Sunday, August 12, 2012
Life after Intimations of Mortality
Real life actually began for me around six weeks before that, when I got the postcard from the James asking me to come back in for magnified mammograms. I stood there at the antique oak table I had stripped and refinished when I was younger and always had energy to spare, looking at that handwritten message, and said, "Uh-oh."
And I was right; that was the beginning of bad news. Slowly over the next weeks of more films and then core biopsy, then meeting with the surgeon, I got it: I could die. I would die some day, and it could be just like this, from something invisible, a cancer that had not formed a lump, that my heredity did not predict, that was discovered only because someone sent me a reminder letter and I gritted my teeth and went in for my annual mammogram, six months late. A destroyer that was invading my body without my knowledge or consent. Since then, I've had two friends die of metastasized breast cancer.
You do not begin your real life until you know that the day is coming when you will die, and you don't know when, and you can't count on any future.
Is that all I have to say? Well, I count my meditation practice as beginning on that day, though I may have begun sitting with healing visualizations before the surgery; you pick a date. (When were you born, in fact? Think about it.) Until then, my life was a horrible f----- up mess in which I knocked around doing things, led by my head, my instructions, my conditioning. Then I began to study Buddhism with fierce devotion.

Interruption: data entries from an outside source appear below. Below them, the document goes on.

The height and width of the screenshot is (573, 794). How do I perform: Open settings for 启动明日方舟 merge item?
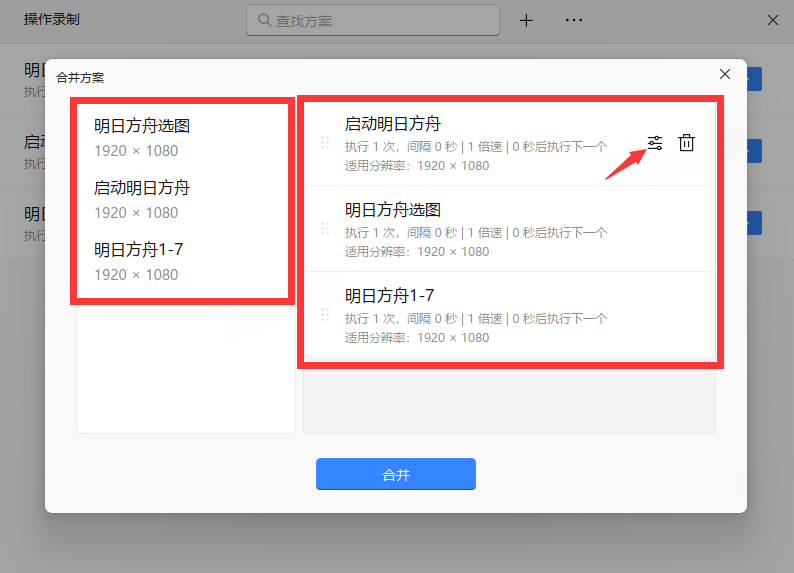(x=654, y=143)
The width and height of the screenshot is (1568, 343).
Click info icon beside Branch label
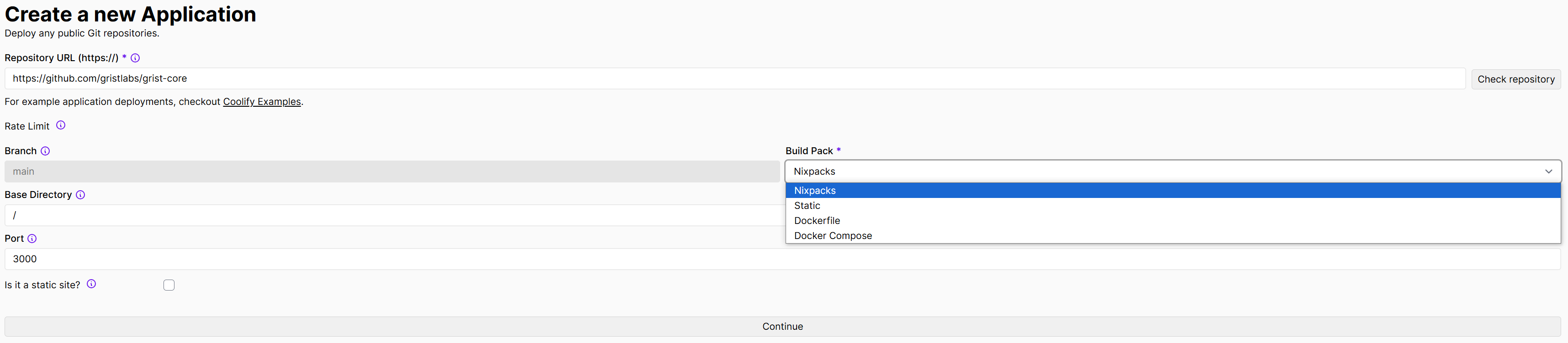point(45,151)

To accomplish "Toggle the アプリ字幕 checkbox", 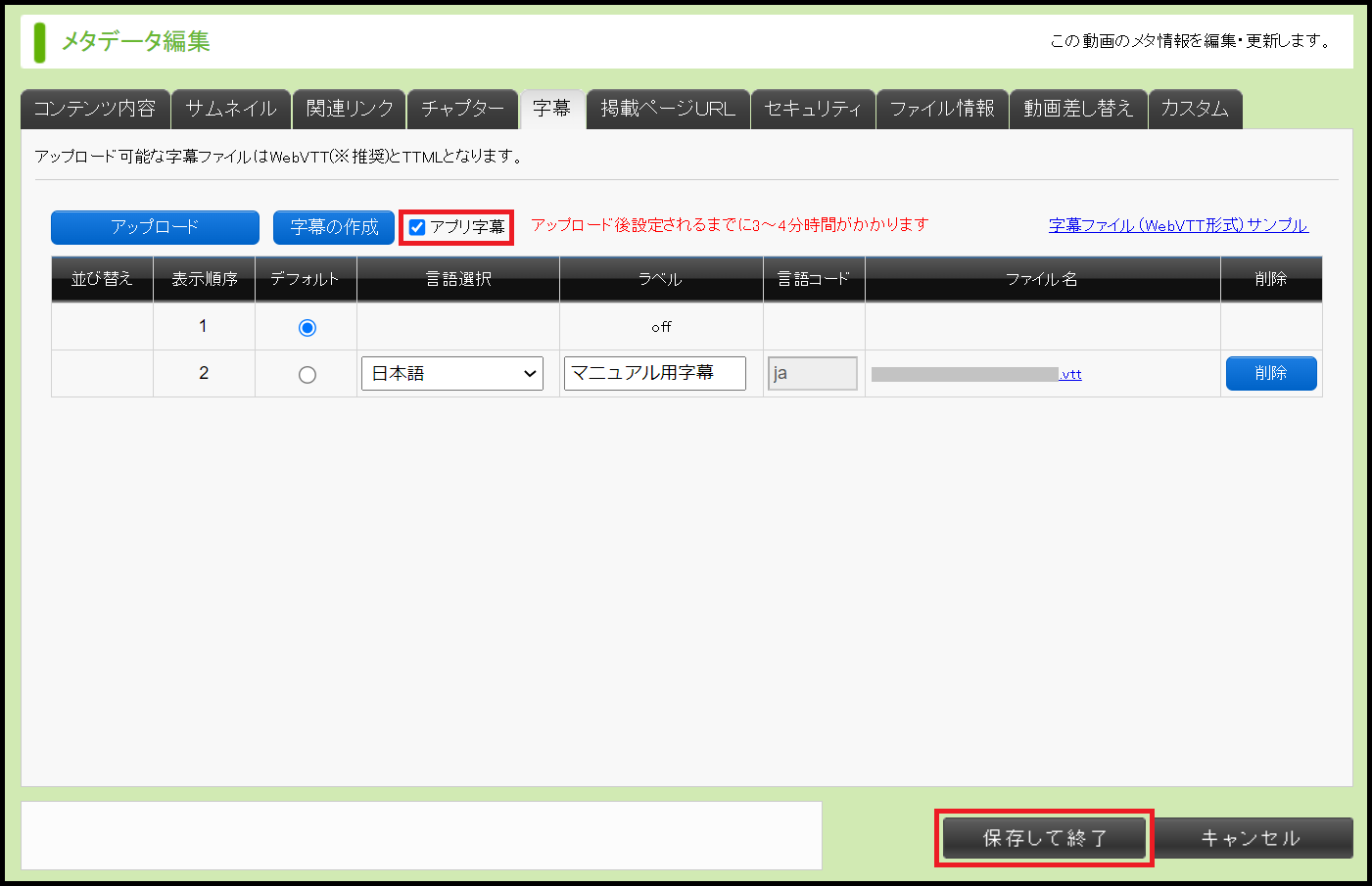I will [417, 227].
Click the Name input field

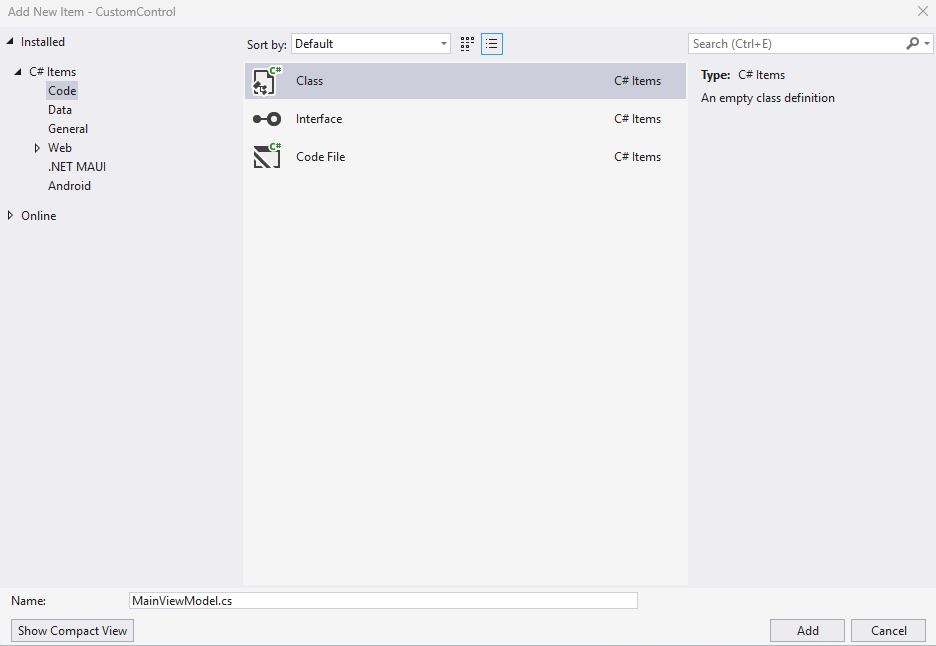click(x=383, y=600)
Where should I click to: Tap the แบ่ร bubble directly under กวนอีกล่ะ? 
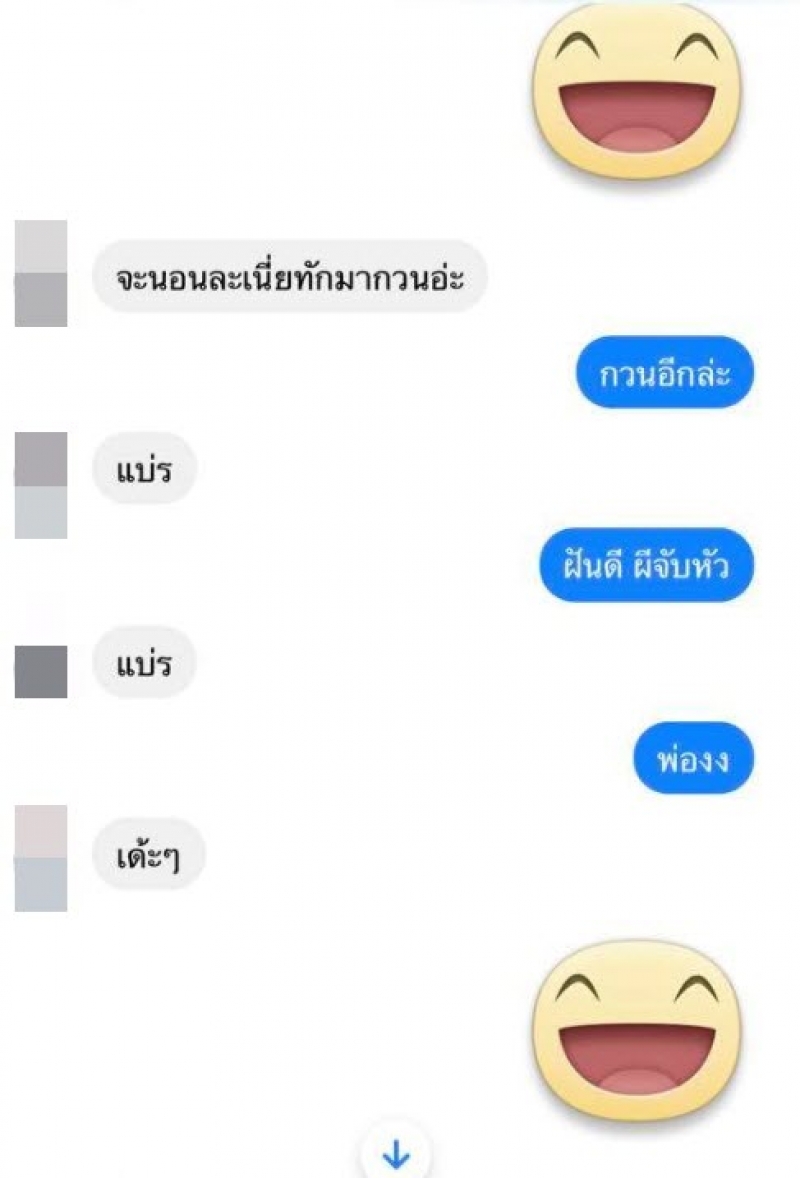[x=144, y=468]
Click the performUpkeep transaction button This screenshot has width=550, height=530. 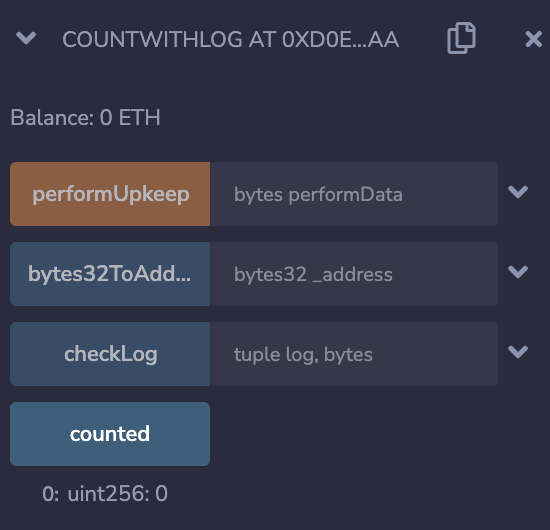click(x=110, y=194)
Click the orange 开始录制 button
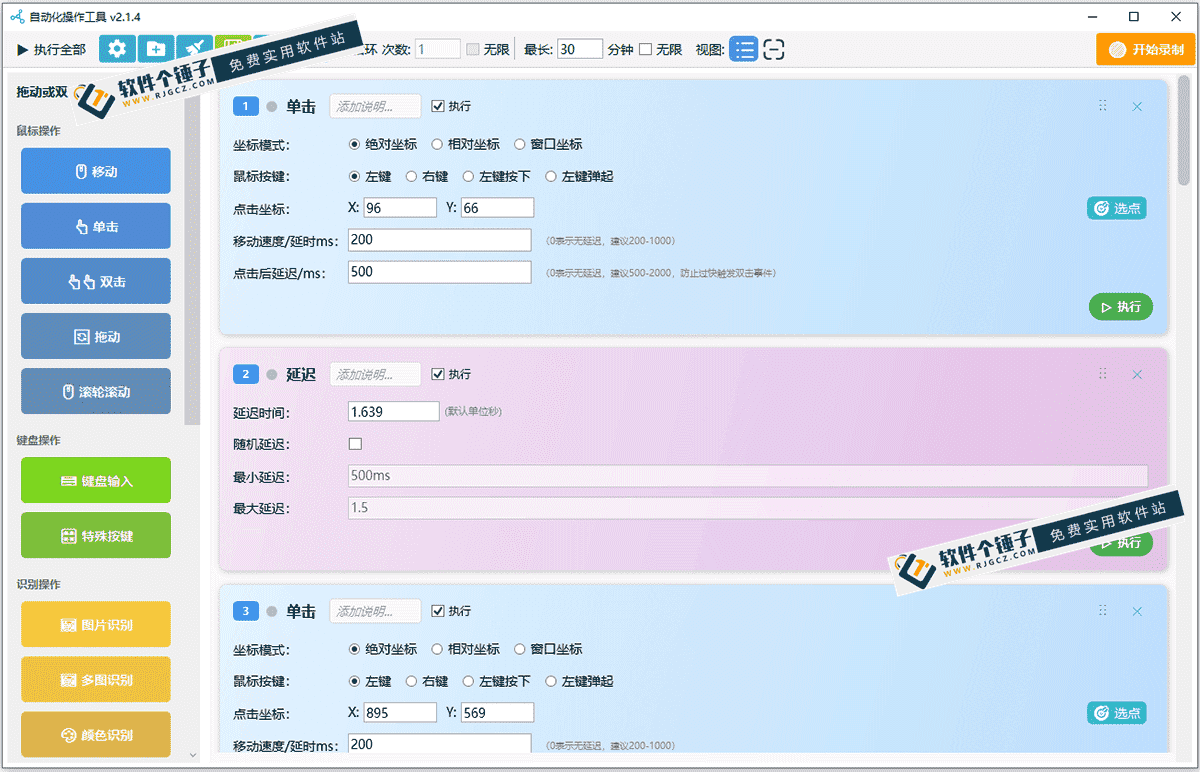Viewport: 1200px width, 772px height. 1145,49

Now I lead with my heart. I'm still an awful mess with an unfair quotient of suffering, including anger at people who keep insisting that if I only think POSITIVELY and eat horrible food and exercise twice as much, not only can I live forever, but I'll feel constant radiant joy, and that means my suffering is all my fault. I hate those people, I mean, I'm angry at that lie, and all the others that take your life away, and focused anger at certain totally deluded well-meaning idiots is the form it takes. And sooner or later I'll get all of them defriended, or at least I'll figure out how to hide from them.
It is not always easy, being alive and in touch with your feelings. But sometimes it is.
Easy. And pleasant.
And often I'm grateful to be alive.
[images: At top, our beloved Sherlock. He used to meditate with us. After 20 minutes, he would get up and leave the room, anticipating the clock. When he began to die three years ago, he didn't know what hit him; neither did we. It was hell for him and us. I still miss him. There will never be anyone like him. Just above, Tashi, who enlivens our life now, attempting to sample a sunflower after Cassie's wedding.]